Sometimes I'll find an unexpected big bag of chips in the pantry. I know it’s better to leave the chips alone. I pick up the bag, open it, convince myself that I’ll be fine with just one or two. I know I should put it down, walk away. This goes on for a while. Then when what’s left is too small for my fingers, I tip the bag up with one corner in my mouth to get every last crumb.

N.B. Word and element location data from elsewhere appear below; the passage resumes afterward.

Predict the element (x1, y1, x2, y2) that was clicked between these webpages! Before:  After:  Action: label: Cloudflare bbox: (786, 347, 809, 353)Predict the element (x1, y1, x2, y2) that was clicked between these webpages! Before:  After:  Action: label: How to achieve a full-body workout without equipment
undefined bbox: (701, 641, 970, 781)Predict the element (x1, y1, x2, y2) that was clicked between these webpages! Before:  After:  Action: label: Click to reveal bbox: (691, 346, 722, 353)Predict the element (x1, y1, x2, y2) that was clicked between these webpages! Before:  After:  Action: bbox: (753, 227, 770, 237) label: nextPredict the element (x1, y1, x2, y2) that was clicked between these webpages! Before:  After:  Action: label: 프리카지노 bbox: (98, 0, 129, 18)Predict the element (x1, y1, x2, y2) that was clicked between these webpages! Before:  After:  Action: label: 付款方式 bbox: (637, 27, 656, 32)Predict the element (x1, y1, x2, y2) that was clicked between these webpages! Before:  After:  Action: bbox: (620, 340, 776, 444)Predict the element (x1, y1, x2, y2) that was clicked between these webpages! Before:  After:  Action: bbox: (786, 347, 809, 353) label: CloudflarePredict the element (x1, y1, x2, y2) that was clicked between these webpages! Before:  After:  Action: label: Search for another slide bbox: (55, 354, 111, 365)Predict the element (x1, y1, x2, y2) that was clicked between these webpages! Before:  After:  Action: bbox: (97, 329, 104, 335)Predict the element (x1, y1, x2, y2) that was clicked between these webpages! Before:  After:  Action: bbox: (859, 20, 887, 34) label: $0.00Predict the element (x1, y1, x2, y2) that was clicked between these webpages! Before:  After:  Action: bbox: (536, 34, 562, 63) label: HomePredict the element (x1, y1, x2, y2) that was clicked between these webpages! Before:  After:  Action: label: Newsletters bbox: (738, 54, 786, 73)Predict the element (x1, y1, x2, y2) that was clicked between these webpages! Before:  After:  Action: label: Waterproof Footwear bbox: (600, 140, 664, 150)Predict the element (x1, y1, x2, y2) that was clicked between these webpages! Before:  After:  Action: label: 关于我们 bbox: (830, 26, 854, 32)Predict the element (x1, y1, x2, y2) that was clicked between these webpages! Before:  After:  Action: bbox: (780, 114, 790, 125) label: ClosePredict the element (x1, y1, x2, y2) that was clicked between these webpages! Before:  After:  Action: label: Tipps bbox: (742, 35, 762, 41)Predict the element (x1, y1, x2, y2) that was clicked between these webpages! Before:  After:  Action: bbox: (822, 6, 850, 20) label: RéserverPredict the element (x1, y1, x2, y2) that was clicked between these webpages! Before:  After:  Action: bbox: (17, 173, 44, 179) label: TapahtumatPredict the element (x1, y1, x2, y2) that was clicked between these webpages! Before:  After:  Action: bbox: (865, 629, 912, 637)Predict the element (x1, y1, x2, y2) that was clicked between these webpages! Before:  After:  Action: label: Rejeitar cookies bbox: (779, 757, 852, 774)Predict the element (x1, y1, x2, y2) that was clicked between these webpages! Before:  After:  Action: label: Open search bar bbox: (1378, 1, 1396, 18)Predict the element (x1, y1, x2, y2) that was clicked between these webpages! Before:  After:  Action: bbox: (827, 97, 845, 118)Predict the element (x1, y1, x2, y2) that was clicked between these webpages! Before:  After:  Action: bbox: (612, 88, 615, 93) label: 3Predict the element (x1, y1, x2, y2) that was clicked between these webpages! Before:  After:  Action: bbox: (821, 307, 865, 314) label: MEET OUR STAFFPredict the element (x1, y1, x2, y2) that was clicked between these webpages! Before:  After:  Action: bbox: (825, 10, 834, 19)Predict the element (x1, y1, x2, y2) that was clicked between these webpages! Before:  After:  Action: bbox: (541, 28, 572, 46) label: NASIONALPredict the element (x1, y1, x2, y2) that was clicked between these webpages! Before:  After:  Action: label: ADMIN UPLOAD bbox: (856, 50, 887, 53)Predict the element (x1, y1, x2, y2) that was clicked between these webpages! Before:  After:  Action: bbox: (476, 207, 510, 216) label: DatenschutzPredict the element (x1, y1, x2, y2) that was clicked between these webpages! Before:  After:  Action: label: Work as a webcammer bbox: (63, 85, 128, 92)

Maybe I'm lucky and don’t feel physically sick. But emotionally, I know I just totally lost control and don’t know how.

Happiness
I've spent a lot of time lately talking with my closest friend about happiness. I may have come a tiny step closer to a slightly clearer sense of what that means to me. I want active validation from others that they value the characteristics about me that I value. This facilitates connections in ways that are deep and meaningful to me and presumably to them too, or they wouldn't go to the trouble.

Shame and Hope
The other adult in my household had a 2-hour reunion visit with a friend he knew well 25 years ago, but hasn't seen since. I earnestly hope his friend told him that he's very fortunate to have an attractive and smart person in his life, since he seems utterly unaware of that himself.